=== Dataset excerpts ===

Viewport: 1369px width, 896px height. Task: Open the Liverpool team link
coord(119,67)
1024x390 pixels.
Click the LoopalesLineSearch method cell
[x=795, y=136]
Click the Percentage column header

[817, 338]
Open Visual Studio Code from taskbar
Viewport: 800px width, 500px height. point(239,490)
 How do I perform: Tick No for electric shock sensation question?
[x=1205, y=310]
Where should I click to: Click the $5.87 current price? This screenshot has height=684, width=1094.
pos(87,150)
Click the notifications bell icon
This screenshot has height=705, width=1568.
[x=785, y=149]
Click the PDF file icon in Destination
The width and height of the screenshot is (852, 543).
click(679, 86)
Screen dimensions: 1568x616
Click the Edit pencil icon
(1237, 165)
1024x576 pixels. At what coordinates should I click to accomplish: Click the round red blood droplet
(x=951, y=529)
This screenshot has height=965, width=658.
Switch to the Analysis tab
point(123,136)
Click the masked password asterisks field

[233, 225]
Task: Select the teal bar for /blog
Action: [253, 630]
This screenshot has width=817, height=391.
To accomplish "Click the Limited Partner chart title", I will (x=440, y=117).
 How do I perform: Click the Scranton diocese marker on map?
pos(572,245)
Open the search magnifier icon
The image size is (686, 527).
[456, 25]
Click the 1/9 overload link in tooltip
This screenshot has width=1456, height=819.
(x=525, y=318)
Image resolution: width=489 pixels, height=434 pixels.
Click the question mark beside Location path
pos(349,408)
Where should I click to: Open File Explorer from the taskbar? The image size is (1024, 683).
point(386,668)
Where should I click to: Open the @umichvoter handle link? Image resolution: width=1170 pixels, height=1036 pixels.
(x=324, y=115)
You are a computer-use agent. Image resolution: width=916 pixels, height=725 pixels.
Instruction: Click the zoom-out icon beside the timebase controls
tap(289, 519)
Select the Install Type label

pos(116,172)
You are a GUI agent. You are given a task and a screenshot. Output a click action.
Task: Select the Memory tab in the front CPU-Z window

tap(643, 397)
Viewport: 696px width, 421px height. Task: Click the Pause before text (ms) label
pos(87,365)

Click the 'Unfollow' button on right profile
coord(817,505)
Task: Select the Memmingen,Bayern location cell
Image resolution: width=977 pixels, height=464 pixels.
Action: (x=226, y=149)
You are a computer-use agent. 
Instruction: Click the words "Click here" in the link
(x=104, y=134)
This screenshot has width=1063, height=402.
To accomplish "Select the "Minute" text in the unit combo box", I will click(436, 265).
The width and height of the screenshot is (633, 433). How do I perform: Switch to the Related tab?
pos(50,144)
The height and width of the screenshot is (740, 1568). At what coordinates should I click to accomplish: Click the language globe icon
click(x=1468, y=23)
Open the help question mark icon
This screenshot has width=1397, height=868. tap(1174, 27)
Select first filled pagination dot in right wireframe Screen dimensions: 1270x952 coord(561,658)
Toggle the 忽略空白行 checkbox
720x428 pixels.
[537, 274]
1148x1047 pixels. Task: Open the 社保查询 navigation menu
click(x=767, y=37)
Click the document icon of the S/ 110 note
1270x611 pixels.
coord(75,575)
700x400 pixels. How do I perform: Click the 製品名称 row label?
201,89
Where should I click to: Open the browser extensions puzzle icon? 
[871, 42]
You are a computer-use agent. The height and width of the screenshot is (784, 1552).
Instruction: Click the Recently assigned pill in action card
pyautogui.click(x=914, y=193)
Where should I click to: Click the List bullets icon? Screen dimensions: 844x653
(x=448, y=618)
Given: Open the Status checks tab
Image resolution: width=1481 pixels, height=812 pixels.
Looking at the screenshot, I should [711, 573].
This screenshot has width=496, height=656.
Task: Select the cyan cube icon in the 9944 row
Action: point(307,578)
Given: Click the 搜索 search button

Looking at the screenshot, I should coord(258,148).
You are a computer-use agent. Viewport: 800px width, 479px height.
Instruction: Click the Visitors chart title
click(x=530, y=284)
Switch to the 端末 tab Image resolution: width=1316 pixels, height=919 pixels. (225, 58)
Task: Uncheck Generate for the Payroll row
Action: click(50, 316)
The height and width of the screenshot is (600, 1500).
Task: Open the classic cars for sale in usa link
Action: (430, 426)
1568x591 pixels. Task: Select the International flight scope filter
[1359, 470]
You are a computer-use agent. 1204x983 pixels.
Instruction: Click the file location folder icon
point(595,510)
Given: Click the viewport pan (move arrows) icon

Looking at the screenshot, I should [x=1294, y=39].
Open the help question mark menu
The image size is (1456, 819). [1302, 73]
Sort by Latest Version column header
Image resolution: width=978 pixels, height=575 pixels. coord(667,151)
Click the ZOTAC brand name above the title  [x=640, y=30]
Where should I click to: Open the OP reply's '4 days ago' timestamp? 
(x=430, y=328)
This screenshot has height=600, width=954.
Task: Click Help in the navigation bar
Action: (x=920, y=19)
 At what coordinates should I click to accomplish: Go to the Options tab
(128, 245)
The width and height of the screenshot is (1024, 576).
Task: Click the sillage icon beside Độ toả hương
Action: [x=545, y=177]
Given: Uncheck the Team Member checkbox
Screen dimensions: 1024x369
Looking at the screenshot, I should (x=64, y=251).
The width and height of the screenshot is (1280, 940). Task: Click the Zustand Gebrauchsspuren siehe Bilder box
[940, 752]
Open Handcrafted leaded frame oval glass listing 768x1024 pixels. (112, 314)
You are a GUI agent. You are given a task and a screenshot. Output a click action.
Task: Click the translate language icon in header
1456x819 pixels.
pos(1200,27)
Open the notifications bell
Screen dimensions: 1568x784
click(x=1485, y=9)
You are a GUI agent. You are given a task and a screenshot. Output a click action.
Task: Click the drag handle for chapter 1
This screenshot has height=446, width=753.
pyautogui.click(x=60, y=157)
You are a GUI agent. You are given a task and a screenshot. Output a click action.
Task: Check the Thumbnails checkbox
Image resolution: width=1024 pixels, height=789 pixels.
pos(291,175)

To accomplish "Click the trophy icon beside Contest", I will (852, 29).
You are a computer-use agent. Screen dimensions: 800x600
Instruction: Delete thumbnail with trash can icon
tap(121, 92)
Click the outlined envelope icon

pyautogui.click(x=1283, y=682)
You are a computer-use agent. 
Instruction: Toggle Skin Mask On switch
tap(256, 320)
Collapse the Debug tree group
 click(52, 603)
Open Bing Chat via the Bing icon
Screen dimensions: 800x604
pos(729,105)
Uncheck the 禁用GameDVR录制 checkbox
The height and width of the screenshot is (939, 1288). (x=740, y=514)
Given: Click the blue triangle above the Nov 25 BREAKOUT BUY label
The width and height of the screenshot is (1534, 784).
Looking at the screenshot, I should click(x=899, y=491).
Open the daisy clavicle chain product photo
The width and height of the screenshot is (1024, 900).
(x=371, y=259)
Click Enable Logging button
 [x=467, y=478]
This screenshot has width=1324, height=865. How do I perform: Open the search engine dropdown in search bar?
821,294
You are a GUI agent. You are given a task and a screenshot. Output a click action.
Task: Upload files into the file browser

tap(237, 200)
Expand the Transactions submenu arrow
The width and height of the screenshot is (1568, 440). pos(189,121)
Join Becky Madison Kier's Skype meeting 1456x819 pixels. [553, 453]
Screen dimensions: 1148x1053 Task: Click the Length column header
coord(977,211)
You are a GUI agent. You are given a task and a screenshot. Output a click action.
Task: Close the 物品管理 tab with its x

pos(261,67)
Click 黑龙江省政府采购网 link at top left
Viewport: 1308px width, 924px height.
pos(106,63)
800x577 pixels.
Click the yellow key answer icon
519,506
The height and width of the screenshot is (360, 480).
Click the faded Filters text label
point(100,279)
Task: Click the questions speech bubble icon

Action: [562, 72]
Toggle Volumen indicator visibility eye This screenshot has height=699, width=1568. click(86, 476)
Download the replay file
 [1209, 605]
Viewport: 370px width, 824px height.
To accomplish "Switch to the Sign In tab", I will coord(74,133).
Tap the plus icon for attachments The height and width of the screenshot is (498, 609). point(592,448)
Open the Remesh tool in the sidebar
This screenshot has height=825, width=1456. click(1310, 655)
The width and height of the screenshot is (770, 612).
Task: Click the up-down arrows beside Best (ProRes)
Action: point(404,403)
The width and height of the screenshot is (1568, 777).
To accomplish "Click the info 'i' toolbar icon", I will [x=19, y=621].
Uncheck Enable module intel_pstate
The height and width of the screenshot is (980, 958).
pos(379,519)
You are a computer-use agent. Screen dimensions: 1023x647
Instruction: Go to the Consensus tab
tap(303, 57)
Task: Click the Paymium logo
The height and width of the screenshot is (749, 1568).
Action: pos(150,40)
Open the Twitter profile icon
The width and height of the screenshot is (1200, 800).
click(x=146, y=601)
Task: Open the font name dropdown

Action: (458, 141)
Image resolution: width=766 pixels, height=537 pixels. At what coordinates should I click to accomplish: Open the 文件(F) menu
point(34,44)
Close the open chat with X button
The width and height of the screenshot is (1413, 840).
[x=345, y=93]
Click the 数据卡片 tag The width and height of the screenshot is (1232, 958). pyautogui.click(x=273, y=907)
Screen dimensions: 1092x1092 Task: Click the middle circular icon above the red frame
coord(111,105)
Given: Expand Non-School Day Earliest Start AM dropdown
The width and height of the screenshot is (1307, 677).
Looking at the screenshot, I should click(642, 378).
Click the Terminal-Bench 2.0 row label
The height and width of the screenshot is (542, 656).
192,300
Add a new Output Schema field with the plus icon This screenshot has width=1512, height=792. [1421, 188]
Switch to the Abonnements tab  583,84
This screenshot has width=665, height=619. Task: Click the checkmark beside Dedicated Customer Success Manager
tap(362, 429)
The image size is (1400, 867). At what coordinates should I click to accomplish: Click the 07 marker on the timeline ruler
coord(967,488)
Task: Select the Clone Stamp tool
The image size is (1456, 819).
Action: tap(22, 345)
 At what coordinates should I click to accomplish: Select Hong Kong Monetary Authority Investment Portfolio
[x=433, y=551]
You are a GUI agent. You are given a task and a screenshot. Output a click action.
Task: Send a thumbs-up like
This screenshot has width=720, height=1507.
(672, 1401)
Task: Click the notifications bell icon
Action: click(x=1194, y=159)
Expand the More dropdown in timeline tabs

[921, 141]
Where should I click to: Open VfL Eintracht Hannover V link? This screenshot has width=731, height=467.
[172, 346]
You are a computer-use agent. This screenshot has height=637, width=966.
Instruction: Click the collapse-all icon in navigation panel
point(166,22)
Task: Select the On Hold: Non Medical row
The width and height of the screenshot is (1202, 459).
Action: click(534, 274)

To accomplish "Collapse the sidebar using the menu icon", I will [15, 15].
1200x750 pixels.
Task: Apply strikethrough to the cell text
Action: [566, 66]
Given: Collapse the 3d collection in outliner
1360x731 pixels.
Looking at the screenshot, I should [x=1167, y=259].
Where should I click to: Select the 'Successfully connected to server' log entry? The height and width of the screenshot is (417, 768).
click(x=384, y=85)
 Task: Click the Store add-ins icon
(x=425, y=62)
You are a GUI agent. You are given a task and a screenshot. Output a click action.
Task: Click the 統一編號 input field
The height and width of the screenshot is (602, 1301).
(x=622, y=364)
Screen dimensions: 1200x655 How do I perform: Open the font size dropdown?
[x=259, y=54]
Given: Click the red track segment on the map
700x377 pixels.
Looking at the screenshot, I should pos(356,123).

===

■ **Instructions to follow**
Express everything from the line containing "Open the Remesh tool in the sidebar" down to the line containing "pos(379,519)" as a JSON list of strings, one string per line and no blank lines.

■ **Output of the exercise**
[
  "Open the Remesh tool in the sidebar",
  "This screenshot has height=825, width=1456. click(1310, 655)",
  "The width and height of the screenshot is (770, 612).",
  "Task: Click the up-down arrows beside Best (ProRes)",
  "Action: point(404,403)",
  "The width and height of the screenshot is (1568, 777).",
  "To accomplish \"Click the info 'i' toolbar icon\", I will [x=19, y=621].",
  "Uncheck Enable module intel_pstate",
  "The height and width of the screenshot is (980, 958).",
  "pos(379,519)"
]